Я обернулся, но Марты не было на прежнем месте — она уже скрылась, чтобы переодеться.
— Проклятый костюмер! — пробурчал я себе под нос и не успел переступить порога калитки, как мне перерезал дорогу высокий статный брюнет, с окладистой бородой и большими добродушными глазами. Одет брюнет был что-то уж чересчур элегантно для театрального костюмера, и я злобно обрадовался, найдя за воротами дворника, лениво напяливавшего только что снятый картуз.
— Это… кто сейчас прошел? — осведомился я у него, нимало не стыдясь произвести допрос перед самыми окнами любимой женщины.
— Ён кто? Это Кальба пошла…
— Доктор Кальб, которого карточка на дверях? — переспросил я и сунул дворнику двугривенный.
— Так точно, дохтур, — ухмыльнулся мужик и снял картуз.
— Он не женат?
— Ён не женат.
Мое волнение усилилось.
— А что это за актриса тут живет… родственница его что ли?
Дворник ухмыльнулся еще шире.
— Никак нет… это евонная душенька.
В глазах у меня зарябило.
— И… давно?
— Почитай, с прошлой весны путаются…
„Так вот он какой костюмер! — злобствовал я про себя. — Не только который одевает, но который поит и кормит. Нечего сказать — ловко подстроено… очень ловко!“
— Хорошо, очень хорошо… спасибо, любезный! — бессвязно пробормотал я и без всякой нужды сунул моему палачу второй двугривенный. Затем я нахлобучил мою войлочную рембрандтовскую шляпу совсем на глаза и, даже не обернувшись на жилище „коварной Кальбы“, пустился в обратный путь с видом человека, решившегося на страшное дело.
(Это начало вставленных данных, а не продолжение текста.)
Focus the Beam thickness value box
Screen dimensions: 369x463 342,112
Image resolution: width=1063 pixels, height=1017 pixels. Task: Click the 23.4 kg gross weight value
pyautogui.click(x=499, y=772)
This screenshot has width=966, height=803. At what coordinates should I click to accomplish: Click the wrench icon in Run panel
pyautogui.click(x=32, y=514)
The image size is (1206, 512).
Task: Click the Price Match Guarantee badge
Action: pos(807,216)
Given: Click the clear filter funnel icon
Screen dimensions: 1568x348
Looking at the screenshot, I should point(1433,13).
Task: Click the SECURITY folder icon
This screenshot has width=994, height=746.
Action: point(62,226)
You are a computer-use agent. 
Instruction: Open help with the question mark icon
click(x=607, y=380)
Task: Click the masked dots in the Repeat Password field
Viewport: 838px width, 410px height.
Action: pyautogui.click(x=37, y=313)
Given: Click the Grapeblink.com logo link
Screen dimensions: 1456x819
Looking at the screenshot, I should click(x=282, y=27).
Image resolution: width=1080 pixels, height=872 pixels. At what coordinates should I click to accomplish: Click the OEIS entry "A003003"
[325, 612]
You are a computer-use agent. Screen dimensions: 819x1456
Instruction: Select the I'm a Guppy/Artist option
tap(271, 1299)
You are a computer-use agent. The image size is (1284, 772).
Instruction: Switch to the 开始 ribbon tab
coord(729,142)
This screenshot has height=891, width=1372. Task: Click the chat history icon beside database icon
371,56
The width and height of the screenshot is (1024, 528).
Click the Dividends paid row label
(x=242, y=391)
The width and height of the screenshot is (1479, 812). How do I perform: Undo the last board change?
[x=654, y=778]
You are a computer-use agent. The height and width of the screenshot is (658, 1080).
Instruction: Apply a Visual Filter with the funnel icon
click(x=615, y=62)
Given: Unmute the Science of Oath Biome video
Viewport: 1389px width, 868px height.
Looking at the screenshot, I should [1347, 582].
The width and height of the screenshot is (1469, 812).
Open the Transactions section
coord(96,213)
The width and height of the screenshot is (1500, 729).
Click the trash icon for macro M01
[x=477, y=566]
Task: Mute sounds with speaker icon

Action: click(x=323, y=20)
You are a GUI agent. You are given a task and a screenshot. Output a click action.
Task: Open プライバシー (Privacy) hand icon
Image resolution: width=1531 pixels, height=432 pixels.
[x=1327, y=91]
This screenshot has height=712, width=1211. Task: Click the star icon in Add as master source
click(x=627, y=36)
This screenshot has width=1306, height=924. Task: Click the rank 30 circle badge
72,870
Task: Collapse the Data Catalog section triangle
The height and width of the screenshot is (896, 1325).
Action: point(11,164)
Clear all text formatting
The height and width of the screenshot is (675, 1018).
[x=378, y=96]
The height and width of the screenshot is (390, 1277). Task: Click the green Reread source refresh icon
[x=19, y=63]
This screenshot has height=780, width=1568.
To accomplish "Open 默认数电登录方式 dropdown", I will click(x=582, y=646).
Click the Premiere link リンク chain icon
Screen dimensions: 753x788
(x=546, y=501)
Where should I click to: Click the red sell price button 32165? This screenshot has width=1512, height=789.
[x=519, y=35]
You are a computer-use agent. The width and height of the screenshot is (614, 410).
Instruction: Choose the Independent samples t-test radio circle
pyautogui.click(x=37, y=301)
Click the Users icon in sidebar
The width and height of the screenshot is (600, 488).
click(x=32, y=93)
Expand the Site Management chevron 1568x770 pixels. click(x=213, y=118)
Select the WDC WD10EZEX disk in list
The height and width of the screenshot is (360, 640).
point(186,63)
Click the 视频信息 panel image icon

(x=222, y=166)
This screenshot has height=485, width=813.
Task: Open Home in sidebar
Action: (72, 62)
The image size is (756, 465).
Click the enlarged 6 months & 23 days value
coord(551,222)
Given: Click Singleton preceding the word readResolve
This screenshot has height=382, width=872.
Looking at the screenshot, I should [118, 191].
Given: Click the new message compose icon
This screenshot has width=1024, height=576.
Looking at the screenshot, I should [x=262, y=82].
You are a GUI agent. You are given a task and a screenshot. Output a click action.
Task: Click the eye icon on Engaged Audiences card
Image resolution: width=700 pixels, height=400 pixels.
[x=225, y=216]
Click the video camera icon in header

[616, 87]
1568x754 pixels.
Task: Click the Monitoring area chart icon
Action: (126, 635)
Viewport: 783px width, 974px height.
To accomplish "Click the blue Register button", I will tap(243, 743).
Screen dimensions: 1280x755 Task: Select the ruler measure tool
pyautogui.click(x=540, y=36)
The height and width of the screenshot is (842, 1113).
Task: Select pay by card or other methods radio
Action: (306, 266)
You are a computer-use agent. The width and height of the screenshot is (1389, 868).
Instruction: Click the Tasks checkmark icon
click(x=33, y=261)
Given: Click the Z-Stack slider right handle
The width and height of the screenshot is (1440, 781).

Но по мере приближения к гостинице мстительное чувство ревности понемногу улеглось и незаметно перешло в человеческое чувство сожаления к превратной судьбе бедной Нейгоф. К этому чувству по соседству примешалось теперь сомнение в своей собственной будущности, безрадостной, шаткой будущности начинающего актера, и, когда я пришел в гостиницу и мне подали обедать, я находился в таком мрачном состоянии духа, что почти готов был последовать совету Марты — вернуться на родину. На всякий случай я приказал номерному убрать со стола ножик и потребовал бутылку коньяку. Я напивался первый раз в жизни и напивался при совершенно особых обстоятельствах: один, в пустом номере, с глухим отчаянием в душе. В какие-нибудь полчаса я был пьян, как сапожник…
Ах, тот скажи любви конец,
Кто на три года вдаль уедет! —
трагически промычал я и почти замертво свалился на кровать.
Начало моей артистической карьеры, как видите, предвещало мало утешительного!..
Слова Корделии оказались пророческими. Первая театральная новость, которая встретила меня в Петербурге, было известие о крахе кружка «Друзей театралов» и с ним вместе злополучной драматической школы. Известие иллюстрировалось темной историей о каких-то векселях, выманенных Добродеевым у одного из учеников, сына богатого коммерсанта; сюда же присоединились подробности уже совсем неподобного свойства о секретном прикладном отделе школы, не имевшем ничего общего с целями сценического искусства.